■ **TASK TO COMPLETE**: State how many lines of the data below hold the string "VISA", giving nothing but the number.

★ ★ ★ ★ ★ ★ ★

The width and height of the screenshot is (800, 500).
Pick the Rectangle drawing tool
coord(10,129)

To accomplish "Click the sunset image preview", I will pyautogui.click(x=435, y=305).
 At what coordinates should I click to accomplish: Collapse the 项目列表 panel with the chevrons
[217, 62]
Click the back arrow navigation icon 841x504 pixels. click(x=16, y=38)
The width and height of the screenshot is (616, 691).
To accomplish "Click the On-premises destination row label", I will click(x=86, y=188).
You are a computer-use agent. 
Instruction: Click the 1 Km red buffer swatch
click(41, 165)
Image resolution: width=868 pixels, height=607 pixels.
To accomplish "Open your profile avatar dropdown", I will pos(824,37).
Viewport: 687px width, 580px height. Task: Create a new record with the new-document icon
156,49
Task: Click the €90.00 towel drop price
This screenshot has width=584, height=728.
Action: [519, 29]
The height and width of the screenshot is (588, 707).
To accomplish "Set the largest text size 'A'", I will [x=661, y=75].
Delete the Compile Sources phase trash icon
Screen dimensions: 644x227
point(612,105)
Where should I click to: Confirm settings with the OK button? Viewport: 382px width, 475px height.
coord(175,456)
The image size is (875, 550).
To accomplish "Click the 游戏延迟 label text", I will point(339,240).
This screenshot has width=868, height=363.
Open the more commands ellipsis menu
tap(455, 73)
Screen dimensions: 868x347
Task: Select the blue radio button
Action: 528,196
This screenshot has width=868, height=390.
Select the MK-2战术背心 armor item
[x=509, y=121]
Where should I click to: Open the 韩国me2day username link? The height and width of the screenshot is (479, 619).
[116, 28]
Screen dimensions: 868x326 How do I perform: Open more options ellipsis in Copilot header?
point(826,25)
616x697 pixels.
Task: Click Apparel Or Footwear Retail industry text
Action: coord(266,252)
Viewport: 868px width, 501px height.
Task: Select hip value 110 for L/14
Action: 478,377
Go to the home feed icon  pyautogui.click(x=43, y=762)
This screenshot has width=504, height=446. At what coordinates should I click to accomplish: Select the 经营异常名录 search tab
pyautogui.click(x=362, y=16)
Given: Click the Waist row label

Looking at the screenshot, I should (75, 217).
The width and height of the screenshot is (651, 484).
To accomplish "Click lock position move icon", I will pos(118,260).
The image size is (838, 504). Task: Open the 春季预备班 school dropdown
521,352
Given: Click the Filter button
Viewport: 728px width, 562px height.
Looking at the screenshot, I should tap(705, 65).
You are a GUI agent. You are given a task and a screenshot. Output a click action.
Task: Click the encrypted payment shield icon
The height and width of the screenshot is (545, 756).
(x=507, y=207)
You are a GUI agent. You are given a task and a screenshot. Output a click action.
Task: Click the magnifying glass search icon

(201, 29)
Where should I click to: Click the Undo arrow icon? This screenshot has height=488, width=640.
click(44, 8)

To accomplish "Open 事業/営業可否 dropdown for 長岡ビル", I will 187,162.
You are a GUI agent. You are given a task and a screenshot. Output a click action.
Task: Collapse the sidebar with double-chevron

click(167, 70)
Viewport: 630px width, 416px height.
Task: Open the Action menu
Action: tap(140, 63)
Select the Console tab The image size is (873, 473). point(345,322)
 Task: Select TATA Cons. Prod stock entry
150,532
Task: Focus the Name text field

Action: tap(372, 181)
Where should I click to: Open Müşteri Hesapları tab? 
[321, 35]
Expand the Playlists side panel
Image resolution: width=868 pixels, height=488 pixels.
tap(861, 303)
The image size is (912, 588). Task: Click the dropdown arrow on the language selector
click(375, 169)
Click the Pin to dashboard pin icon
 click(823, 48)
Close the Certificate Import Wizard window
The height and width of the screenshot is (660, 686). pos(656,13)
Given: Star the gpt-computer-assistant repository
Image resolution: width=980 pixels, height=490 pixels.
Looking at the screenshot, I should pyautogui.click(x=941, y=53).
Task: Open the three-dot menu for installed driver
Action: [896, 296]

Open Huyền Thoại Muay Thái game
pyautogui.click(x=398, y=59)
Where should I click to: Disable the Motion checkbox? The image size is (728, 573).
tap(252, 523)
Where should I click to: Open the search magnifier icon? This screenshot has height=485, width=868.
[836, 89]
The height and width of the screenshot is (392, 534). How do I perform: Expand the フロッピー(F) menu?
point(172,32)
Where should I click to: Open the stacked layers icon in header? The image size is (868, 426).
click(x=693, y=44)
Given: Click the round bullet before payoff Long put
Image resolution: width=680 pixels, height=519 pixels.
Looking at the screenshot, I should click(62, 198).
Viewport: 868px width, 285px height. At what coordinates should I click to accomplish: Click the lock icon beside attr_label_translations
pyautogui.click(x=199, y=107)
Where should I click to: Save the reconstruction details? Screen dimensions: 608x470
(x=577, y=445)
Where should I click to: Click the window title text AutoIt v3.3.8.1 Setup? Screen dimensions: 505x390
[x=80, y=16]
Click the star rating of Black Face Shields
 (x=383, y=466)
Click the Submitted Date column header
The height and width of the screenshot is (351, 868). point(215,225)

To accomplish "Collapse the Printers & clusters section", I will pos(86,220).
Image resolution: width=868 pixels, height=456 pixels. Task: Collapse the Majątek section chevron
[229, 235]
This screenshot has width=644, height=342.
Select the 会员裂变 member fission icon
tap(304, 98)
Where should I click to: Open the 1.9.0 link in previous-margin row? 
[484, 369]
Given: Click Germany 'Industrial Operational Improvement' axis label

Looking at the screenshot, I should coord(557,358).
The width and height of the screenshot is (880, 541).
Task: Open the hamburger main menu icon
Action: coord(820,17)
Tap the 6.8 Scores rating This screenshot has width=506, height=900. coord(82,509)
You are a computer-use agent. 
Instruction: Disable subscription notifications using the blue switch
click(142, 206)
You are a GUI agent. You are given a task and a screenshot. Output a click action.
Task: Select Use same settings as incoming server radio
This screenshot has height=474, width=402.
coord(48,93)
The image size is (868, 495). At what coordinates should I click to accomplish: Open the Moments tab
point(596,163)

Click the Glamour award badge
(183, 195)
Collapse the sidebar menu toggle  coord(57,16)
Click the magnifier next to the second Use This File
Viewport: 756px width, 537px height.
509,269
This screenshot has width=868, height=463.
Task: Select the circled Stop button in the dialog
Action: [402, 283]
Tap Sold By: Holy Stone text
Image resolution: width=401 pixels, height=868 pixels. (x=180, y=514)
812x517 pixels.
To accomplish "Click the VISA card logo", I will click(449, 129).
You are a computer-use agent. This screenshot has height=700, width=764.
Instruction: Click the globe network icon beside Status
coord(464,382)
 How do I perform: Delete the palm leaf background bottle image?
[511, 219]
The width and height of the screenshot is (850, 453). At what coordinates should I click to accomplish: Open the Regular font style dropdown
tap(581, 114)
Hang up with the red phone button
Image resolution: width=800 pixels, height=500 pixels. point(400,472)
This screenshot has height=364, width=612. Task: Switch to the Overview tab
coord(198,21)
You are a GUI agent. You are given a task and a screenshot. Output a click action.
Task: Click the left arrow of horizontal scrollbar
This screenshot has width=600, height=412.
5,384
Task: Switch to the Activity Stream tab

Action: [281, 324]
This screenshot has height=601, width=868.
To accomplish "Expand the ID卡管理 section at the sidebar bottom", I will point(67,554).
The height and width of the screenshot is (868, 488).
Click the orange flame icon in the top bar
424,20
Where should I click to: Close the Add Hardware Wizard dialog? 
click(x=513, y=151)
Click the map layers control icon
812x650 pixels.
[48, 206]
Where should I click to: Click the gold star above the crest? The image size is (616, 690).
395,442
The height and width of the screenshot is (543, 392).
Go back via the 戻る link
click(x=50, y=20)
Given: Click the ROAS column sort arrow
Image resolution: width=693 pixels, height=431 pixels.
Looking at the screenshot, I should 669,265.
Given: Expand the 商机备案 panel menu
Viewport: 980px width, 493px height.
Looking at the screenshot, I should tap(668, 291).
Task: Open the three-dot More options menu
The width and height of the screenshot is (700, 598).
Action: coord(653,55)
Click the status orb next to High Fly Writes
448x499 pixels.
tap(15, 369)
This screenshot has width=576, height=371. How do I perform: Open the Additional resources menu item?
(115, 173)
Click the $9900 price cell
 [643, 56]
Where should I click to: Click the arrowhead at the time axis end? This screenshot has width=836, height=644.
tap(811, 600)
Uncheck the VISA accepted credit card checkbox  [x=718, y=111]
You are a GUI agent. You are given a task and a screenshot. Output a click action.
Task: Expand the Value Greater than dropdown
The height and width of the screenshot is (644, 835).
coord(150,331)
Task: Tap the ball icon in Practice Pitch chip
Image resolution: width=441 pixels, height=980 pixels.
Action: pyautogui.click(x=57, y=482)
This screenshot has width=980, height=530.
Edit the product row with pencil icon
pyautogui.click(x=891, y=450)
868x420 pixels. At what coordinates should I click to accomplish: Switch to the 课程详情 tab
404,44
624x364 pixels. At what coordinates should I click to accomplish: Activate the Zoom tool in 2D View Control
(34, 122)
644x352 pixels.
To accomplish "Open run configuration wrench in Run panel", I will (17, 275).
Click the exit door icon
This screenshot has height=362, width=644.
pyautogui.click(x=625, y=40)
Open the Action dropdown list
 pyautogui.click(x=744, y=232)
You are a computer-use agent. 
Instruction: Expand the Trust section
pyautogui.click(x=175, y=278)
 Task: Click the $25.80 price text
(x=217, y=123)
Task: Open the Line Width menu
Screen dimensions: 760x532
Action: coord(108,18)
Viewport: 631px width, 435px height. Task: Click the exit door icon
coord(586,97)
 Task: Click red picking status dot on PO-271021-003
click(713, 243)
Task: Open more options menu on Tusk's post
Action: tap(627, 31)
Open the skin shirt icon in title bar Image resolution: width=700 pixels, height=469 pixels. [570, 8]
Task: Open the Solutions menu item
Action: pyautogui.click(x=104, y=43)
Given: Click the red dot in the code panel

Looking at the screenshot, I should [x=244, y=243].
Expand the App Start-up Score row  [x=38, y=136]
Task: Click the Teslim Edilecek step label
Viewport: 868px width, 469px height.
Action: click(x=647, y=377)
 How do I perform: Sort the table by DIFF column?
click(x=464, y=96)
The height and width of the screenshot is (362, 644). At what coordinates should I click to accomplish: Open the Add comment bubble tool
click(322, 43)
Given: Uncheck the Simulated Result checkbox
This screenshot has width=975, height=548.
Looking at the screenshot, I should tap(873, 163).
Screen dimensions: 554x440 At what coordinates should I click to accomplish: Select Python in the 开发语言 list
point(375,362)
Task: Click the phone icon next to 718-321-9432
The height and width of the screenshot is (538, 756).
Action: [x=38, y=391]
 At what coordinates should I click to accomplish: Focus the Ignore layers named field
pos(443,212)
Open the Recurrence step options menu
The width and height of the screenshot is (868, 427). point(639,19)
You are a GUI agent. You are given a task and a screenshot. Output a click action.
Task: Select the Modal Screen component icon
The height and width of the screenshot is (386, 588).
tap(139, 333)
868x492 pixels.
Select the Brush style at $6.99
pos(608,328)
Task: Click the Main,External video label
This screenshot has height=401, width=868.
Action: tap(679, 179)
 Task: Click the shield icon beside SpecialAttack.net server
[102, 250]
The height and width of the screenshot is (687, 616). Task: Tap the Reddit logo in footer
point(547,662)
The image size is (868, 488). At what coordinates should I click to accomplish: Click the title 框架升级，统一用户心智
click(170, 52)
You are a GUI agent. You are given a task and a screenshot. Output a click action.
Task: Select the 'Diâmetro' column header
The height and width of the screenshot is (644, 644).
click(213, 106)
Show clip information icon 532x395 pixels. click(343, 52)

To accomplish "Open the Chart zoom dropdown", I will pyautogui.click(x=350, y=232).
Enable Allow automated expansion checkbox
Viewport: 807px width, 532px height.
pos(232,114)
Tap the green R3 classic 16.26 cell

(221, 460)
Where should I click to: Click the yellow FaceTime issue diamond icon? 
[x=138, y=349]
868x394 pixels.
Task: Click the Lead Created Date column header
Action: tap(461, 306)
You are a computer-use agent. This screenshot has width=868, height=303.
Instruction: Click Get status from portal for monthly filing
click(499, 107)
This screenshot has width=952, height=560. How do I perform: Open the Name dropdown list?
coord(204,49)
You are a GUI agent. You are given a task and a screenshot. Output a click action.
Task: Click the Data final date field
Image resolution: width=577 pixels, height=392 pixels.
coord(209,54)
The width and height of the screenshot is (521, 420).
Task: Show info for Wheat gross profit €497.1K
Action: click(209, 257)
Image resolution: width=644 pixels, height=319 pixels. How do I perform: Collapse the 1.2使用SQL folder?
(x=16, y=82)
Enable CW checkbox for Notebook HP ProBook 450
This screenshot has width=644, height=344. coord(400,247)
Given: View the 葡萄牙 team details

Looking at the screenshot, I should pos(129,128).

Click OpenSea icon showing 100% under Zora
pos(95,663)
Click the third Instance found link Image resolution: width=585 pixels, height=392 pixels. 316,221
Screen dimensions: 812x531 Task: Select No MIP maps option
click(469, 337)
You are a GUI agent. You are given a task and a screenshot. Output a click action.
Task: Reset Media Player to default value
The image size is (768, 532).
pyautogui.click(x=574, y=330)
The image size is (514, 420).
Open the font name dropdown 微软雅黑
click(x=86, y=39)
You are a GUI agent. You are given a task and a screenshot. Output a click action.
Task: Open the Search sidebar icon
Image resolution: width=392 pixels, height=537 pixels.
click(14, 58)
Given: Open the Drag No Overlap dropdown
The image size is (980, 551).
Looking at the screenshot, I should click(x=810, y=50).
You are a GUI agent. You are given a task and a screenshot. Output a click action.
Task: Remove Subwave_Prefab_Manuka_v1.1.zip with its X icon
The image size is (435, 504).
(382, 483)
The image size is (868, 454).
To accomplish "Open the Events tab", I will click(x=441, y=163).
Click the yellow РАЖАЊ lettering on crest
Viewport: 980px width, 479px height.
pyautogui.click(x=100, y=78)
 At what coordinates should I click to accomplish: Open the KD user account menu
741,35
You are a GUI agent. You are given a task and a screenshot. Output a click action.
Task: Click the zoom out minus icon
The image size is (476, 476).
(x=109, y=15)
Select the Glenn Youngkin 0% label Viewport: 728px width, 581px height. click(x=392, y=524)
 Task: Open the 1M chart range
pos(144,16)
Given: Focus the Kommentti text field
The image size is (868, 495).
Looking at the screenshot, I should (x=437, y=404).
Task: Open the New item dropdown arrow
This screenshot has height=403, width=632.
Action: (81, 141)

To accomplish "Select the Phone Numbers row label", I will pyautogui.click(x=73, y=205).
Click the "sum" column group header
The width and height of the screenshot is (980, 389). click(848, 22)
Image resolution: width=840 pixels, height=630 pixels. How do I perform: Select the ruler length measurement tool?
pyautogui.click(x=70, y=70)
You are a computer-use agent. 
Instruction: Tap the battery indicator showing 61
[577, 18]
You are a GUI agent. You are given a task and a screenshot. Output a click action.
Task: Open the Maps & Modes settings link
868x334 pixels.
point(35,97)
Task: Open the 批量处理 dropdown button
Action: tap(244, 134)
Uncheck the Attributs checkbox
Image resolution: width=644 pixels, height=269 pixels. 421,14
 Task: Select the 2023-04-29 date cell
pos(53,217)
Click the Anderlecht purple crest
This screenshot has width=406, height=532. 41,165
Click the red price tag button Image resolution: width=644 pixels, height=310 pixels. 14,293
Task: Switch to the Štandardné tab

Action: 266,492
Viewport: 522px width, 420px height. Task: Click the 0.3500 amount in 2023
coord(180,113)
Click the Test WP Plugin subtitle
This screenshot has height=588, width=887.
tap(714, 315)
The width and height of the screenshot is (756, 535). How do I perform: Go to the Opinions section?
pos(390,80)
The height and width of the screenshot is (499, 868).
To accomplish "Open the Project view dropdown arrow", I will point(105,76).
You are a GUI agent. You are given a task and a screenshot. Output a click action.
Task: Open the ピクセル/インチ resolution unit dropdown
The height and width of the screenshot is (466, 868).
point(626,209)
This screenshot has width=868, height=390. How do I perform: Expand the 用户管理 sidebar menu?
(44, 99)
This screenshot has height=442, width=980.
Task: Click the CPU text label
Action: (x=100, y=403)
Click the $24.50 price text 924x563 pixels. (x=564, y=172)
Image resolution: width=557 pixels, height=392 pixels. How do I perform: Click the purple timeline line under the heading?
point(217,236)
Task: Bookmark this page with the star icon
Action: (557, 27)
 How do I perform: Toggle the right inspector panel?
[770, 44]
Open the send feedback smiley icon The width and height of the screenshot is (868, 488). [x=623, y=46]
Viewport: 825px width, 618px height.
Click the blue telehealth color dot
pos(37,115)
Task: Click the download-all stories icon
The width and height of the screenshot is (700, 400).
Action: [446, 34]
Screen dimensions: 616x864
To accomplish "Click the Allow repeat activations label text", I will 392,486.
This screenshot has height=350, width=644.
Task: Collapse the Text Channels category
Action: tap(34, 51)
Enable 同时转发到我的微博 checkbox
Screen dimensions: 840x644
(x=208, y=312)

★ ★ ★ ★ ★ ★ ★

■ **TASK SOLUTION**: 2